_LIST OF TASKS:_
• 1. In the text on syntactic adaptation in dialogue, how much of the variance in Map Task does the machine-learning based model capture?
• 2. Reproduce everything from "I obtain further" down to "than strategic effect." in the text on syntactic adaptation in dialogue.

_TEXT SEGMENT:_
--- BEGIN ---

I develop two metrics for syntactic adaptation within a speaker and between
speakers in dialogue: one for short-term priming effects that decay quickly, and
one for long-term adaptation over the course of a dialogue. Both methods estimate
adaptation in large datasets consisting of transcribed human-human dialogue annotated
with syntactic information. Two such corpora in English are used: Switchboard,
a collection of spontaneous phone conversation, and HCRC Map Task, a set
of task-oriented dialogues in which participants describe routes on a map to one
another. I find both priming and long-term adaptation in both corpora, confirming
well-known experimental results (e.g., Bock, 1986b). I extend prior work by showing
that syntactic priming effects not only apply to selected syntactic constructions
that are alternative realizations of the same semantics, but still hold when a broad
variety of syntactic phrase structure rules are considered. Each rule represents a
cognitive decision during syntactic processing. I show that the priming effect for a
rule is inversely proportional to its frequency.
With this methodology, I test predictions of the Interactive Alignment Model
(IAM, Pickering and Garrod, 2004). The IAM claims that linguistic and situation model
agreement between interlocutors in dialogue is the result of a cascade of
resource-free, mechanistic priming effects on various linguistic levels. I examine
task-oriented dialogue in Map Task, which provides a measure of task success
through the deviance of the communicated routes on the maps. I find that long term
syntactic adaptation predicts communicative success, and it does so earlier
than lexical adaptation. The result is applied in a machine-learning based model
that estimates task success based on the dialogue, capturing 14 percent of the variance
in Map Task. Short-term syntactic priming differs qualitatively from long term
adaptation, as it does not predict task success, providing evidence against
learning as a single cognitive basis of adaptation effects.
I obtain further evidence for the correlation between semantic activity and syntactic
priming through a comparison of the Map Task and Switchboard corpora,
showing that short-term priming is stronger in task-oriented dialogue than in spontaneous conversation. This difference is evident for priming between and within
speakers, which suggests that priming is a mechanistic rather than strategic effect.
I turn to an investigation of the level at which syntactic priming influences language
production. I establish that the effect applies to structural syntactic decisions
as opposed to all surface sequences of lexical categories. To do so, I identify pairs of
part-of-speech categories which consistently cross constituent boundaries defined
by the phrase structure analyses of the sentences. I show that such distituents are
less sensitive to priming than pairs occurring within constituents. Thus, syntactic
priming is sensitive to syntactic structure.

--- END ---

_GIVEN INFORMATION:_
--- BEGIN ---

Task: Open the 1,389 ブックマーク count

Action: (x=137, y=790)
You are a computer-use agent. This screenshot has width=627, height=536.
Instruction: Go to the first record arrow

--- END ---

_EXERCISE SOLUTIONS:_
• 1. 14 percent

• 2.
I obtain further evidence for the correlation between semantic activity and syntactic
priming through a comparison of the Map Task and Switchboard corpora,
showing that short-term priming is stronger in task-oriented dialogue than in spontaneous conversation. This difference is evident for priming between and within
speakers, which suggests that priming is a mechanistic rather than strategic effect.